The aim of this competition is to have fun and while having fun you will also be enhancing your author platform without realising it.  An author platform is an engine by which you are able to generate sales as an author. It is made up of the presence and following that you have created prior to publication.

So in other words, you will have fun while also laying a foundation for future writing success. We will be having fun but you will also be building up your author presence – something which can take a long time to mature.

Week One: Competition Theme

This is the theme for this week. Closing date to have posted it online is midnight on Monday the 6th. Before you get writing, you should read the getting set up section, if you need help setting up a free space where you can publish things (Facebook just is not going to cut it this time).

What gets me writing?

You can write anything you want that fits that theme. As little or as much as you feel you need to.

My Platform: Getting set up

Placeholder Image

This is the only bit that is ever so slightly fiddly and may take as long as three whole minutes. Longer, if you want to customise things a lot.

It is also the most exciting part of the whole process. You will be claiming a space for your authorial voice to be heard. It is really easy and super fun. It is also very helpful later on when it comes time to get published.

To build your platform, you need somewhere you can publish your own content. This s where you are going to post your competition entries. If you already own a blog, then you can use that, if you want.

I recommend WordPress but I will show you haw to set up on a few different free sites so you can find one that you are comfortable using.

You don’t have to use these platforms but you will get the best benefit from using a proper blog. Also, blogs are fun. Trust me.

WordPress

If you have signed up to contribute to this site, or you have blogged at WordPress before then you already have an account but if you need one they take no time at all to set up. then just pick a format and you are ready to go.

WordPress will ping us when you publish your entry so I will know that you have entered. This is because you are going to link to that week’s competition page.

Quora

If you don’t like WordPress you can use Quora which has a free blogging option. It will look something like this. Just sign up and choose the blog option from your profile menu.

You may need to share your entry in the group, which is fine because I think you might like to do that anyway.

TumblR

Another choice is TumblR. We have a TumblR blog here. To play fair, you will have to make sure that your entry has comments enabled.

Medium

If you just want to enter the competition and don’t much care that you could be building a platform at the same time them Medium might be the choice for you. Again, grab a free account and post away.

Linking

With all these platforms to make a link, you just highlight the text to make into a link and then press the link icon. This will give you a box where you can paste the link which is found in your address bar at the top of the page.

It starts thanetcreativewriters.wordpress.com but you knew that right.

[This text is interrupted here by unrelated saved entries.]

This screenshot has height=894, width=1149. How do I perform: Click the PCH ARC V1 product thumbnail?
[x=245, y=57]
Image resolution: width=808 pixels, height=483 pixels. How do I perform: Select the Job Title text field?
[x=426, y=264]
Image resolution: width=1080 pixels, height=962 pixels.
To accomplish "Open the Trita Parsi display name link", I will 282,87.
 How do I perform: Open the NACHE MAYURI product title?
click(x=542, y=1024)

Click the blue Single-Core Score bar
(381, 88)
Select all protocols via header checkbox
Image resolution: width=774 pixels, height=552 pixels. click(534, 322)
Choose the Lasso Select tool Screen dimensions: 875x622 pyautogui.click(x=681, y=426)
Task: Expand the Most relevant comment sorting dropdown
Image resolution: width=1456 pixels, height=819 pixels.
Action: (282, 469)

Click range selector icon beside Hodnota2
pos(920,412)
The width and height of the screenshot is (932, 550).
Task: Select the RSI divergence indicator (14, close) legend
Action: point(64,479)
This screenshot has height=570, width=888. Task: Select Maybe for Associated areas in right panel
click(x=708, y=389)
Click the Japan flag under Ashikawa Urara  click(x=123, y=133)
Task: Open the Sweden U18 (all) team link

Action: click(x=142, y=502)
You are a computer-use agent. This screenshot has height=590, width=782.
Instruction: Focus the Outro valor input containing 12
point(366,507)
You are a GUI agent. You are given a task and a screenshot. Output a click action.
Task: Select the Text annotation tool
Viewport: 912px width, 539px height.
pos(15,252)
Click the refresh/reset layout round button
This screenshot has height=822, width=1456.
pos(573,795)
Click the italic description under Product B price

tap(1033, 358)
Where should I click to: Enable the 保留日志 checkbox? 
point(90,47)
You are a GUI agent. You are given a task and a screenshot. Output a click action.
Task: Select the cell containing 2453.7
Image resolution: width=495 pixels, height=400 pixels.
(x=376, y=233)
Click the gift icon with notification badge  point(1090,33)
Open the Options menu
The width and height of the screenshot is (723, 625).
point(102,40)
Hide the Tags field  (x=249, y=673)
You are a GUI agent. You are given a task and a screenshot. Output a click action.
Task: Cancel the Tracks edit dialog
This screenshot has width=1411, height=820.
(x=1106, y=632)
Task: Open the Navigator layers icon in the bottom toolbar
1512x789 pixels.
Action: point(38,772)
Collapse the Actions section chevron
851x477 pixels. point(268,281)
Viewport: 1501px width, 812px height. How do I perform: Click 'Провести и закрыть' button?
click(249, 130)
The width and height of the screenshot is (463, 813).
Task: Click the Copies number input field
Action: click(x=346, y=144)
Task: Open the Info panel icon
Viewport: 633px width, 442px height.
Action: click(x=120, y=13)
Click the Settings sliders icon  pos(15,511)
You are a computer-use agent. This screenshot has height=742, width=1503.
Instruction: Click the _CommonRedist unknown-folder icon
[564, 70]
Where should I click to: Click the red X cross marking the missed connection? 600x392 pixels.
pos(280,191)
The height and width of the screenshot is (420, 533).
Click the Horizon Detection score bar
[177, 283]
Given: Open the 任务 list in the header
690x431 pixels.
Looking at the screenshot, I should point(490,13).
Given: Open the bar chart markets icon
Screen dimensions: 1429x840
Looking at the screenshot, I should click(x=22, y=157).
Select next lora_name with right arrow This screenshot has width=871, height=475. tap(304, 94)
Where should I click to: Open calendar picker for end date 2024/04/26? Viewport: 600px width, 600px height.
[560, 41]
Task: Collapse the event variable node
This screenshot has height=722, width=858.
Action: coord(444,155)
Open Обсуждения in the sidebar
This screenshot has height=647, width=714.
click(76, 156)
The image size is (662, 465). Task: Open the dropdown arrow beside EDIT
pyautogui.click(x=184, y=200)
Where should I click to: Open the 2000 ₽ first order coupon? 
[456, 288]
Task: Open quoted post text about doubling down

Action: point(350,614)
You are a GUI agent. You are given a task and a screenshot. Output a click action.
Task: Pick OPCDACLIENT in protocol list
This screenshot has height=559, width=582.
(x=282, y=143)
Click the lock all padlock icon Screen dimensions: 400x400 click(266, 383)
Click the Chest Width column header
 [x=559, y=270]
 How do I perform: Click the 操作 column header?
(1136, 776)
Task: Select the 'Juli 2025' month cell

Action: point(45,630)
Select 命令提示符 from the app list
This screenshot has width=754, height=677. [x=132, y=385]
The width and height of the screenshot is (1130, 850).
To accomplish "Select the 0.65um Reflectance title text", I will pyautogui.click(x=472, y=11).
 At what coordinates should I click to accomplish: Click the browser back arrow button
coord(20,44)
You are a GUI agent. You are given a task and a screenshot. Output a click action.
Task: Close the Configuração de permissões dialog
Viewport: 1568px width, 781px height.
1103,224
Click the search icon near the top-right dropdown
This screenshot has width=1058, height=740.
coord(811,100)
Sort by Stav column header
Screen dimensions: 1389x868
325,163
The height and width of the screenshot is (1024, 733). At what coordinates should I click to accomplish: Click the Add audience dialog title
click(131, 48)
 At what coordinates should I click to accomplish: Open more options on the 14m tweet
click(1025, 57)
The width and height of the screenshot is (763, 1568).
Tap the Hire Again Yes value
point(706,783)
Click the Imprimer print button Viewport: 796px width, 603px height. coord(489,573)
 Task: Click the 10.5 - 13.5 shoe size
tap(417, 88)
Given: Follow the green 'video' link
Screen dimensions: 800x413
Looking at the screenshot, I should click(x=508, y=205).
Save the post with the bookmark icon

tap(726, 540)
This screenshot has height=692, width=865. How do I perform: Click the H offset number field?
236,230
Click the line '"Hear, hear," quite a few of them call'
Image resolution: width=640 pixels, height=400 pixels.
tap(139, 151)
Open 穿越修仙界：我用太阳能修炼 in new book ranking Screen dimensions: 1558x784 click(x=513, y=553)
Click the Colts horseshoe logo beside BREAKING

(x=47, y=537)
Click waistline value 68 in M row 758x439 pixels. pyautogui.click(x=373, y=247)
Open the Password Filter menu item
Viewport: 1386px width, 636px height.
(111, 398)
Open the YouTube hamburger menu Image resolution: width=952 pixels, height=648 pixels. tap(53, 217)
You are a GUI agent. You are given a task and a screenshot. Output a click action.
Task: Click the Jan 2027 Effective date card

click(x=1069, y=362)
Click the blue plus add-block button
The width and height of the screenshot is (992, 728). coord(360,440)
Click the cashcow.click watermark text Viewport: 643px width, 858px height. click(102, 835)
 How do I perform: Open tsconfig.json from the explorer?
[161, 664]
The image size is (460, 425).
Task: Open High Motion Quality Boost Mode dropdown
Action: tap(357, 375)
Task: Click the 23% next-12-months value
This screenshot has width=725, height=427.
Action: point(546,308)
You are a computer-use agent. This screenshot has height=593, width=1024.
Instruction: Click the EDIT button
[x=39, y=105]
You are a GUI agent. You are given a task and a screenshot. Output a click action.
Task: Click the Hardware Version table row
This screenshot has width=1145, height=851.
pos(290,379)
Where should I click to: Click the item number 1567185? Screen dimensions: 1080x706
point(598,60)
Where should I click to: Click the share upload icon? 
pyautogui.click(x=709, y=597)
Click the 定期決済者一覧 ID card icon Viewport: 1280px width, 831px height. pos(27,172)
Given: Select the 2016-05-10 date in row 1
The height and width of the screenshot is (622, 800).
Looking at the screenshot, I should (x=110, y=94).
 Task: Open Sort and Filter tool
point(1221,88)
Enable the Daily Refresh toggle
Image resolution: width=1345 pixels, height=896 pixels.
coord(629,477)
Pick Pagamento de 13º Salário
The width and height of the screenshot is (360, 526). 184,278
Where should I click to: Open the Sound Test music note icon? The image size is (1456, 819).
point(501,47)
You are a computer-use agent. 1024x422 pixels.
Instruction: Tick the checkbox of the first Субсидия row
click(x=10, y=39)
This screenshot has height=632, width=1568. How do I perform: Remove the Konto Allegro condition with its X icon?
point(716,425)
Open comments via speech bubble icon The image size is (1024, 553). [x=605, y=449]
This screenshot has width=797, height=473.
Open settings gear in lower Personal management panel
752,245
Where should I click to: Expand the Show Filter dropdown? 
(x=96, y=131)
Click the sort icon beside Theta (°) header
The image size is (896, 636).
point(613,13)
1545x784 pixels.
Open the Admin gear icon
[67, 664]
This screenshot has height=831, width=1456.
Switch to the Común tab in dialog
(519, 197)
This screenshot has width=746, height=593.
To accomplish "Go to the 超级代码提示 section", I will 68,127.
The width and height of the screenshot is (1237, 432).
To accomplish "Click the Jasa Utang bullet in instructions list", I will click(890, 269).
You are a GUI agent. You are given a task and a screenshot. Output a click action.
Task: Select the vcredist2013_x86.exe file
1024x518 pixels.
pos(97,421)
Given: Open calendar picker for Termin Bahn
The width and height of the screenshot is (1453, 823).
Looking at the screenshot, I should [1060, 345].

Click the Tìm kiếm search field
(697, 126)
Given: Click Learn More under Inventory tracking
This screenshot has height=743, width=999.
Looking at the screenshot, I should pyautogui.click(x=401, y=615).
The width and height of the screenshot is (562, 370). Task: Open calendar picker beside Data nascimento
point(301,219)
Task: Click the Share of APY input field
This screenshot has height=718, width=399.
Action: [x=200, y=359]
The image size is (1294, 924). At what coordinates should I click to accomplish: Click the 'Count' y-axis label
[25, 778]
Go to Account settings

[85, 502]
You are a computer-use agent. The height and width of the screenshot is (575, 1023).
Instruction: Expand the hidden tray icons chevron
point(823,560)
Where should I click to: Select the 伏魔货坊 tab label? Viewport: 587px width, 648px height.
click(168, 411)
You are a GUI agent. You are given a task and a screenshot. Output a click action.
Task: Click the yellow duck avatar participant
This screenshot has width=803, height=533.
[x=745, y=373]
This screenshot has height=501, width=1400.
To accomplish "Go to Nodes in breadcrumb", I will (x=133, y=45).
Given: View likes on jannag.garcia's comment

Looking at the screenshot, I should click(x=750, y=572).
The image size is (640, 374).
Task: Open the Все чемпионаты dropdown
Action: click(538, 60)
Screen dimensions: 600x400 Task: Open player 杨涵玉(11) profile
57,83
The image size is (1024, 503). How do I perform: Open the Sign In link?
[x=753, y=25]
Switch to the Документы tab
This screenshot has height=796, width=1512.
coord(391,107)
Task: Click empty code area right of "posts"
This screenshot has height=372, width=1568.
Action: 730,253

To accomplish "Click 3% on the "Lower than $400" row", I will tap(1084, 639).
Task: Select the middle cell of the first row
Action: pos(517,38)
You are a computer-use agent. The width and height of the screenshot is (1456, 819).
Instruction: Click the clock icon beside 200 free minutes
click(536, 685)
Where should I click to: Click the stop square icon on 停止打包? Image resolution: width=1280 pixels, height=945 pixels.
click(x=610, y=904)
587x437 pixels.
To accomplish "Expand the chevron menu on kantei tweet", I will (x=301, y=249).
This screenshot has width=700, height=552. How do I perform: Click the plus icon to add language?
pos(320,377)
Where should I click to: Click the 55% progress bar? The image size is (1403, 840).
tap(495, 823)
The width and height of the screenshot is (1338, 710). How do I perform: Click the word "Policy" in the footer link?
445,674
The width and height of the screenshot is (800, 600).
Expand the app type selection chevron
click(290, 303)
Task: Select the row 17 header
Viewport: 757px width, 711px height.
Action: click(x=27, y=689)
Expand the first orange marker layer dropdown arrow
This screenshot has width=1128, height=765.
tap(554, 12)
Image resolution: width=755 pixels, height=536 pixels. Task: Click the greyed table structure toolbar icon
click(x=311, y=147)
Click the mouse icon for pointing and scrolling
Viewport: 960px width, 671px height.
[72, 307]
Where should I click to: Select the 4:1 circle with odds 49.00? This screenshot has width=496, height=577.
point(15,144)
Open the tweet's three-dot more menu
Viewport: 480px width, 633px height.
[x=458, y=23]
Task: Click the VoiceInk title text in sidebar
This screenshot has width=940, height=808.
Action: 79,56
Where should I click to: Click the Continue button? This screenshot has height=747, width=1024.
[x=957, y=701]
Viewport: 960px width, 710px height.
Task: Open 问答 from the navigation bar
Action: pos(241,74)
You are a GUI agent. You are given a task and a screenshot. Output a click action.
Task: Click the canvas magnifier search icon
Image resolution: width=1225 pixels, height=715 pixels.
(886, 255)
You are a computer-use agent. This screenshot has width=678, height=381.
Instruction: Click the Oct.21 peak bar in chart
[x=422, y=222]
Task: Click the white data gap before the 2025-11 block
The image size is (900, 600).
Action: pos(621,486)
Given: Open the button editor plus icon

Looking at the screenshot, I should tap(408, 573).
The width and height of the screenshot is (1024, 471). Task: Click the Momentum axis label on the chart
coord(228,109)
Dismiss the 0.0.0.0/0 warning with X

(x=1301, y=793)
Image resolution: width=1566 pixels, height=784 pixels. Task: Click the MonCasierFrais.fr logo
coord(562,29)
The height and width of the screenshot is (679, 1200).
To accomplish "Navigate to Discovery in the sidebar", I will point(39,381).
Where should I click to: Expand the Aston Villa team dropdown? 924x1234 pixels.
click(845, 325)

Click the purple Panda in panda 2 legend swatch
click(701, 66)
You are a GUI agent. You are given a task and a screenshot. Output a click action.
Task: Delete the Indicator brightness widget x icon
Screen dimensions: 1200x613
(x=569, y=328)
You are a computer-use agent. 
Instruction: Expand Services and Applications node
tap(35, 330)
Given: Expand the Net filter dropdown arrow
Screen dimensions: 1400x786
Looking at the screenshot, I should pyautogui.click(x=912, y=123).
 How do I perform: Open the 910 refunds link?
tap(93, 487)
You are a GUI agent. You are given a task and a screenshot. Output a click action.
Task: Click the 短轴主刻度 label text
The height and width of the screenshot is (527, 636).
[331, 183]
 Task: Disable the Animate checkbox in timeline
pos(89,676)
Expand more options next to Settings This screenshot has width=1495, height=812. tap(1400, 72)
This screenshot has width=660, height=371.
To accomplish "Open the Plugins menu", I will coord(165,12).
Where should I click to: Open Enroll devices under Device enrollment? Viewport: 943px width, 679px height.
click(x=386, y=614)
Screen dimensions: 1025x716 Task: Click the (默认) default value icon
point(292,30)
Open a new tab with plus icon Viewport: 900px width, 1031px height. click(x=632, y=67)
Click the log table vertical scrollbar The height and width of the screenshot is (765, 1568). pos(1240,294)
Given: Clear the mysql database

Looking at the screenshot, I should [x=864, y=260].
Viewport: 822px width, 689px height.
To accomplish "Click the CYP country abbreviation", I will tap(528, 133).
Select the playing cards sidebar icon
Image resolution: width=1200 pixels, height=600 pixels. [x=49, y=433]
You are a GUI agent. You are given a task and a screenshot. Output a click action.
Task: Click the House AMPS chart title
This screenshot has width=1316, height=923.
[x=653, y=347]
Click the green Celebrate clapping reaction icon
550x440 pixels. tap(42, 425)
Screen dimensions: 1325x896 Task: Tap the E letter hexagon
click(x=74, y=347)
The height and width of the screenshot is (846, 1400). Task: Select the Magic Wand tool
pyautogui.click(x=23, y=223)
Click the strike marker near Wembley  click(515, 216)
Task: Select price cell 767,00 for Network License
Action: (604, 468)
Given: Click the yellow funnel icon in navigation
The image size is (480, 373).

Try to use some text such as:

This is my Thanet Creative Writers Competition entry.

That way, it makes it easy for me to know that you want to be part of the competition.

Good Luck

Best of luck and remember you can write anything that fits this theme and use any title that you wish. Just link to this page and share your article on our Facebook group so I know that you are entering.

There’s no wrong answer and you can win not only by writing but by leaving a great comment on someone else’s work. If you need help, leave a comment on this blog post or post in our Facebook group.

I can’t wait to read what you write.